Table 1 Comparison of the native UCL bundles, PL, GR, and kMCL graft

Differences in moduli may also be due to the increased age of PL specimens used in Solon et al. compared to the present study. Previous studies demonstrate that the strength of ligaments and tendons generally decreases with age, but there is conflicting data on whether age effects the elastic modulus and these changes are likely tissue specific [4,5,26,29]. The sex distribution of samples was also different between the Solon study (8 M; 5 F) and the present study (8 M), although previous studies suggested that sex-based difference in graft material are minimal [4,8].

Knee MCL samples had lower stress relaxation and greater Young’s modulus compared to the native UCL, it may be due to that Smith et al. tested the entire anterior and posterior bundles by exercising the tissue from their origins, which may not be comparable with the samples that were dissected from the mid-substance [27].

Our results demonstrate several favorable biomechanical properties of prepared kMCL allografts as a potential graft source for UCLR. The reduced change in stress relaxation exhibited by kMCL compared to PL tendons suggests a slower reduction in graft tension when held at a constant strain. This factor may be important when pre-tensioning the graft at the time of surgery as inadequate tensioning can lead to laxity of the final construct. PL grafts were approximately twice as stiff as kMCL. It is unclear how this difference in stiffness may affect clinical performance of kMCL, although reconstruction with ligament over tendon may result in improved kinematics.
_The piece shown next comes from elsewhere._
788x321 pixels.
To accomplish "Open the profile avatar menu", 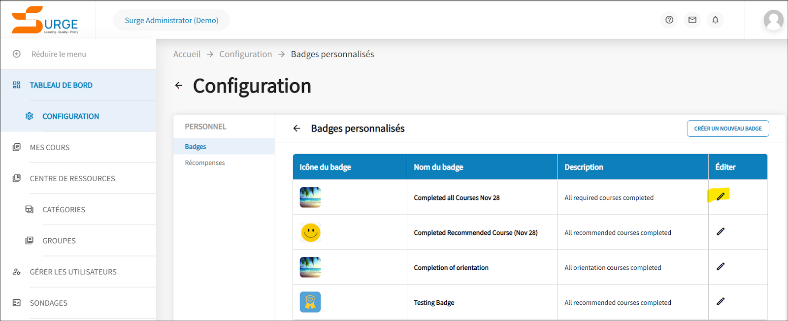I will pyautogui.click(x=773, y=20).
Additionally, PL samples had significantly lower yield strain and maximum strain relative to kMCL samples. As a result, PL samples plastically deform at a lower strain relative to kMCL and will fail at a lower strain. To summarize, both graft types withstand similar maximum stress, but since PL tendon is a stiffer material relative to kMCL, it withstands significantly lower strain before failure. The similarities in biomechanical properties between kMCL and PL suggest kMCL allografts are a suitable choice for further clinical investigator for UCLR.
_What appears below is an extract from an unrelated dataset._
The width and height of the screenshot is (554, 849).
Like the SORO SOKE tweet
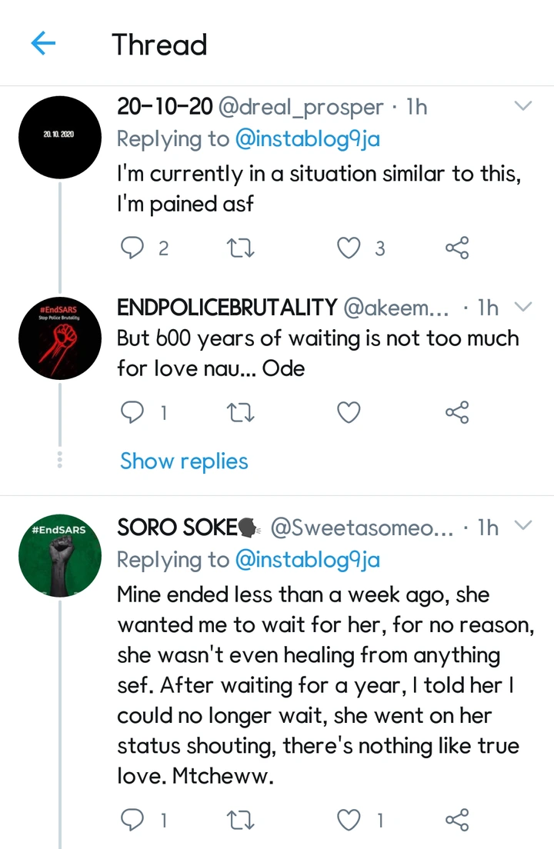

Limitations of this study include a small sample size of 8 kMCL and 8 PL samples. In addition, the age of the PL donors was significantly greater than the MCL donors, which may affect some of the reported material properties. Furthermore, the average age of patients undergoing UCLR is 19.1 ± 4.1 years, demonstrating a significantly lower age of PL autografts used surgically [17]. The 50 mm mid-substance graft was selected to fit the customized jig to ensure consistency during mechanical testing and as a result we were unable to characterize the entire graft length, although Solon et al. previously demonstrated that the distal, mid, and proximal third of the PL tendon demonstrate similar mechanical properties [28]. The uniaxial tensile test performed in this study was subjected to a constant strain rate of 1% per second and may not characterize the tissues for all loading conditions, although strain rate dependence is relatively weak over physiological loading rates for ligaments and soft-tissues [5]. Lastly, the failing mechanism does not replicate the physiologic rotational moments placed on the elbow during throwing.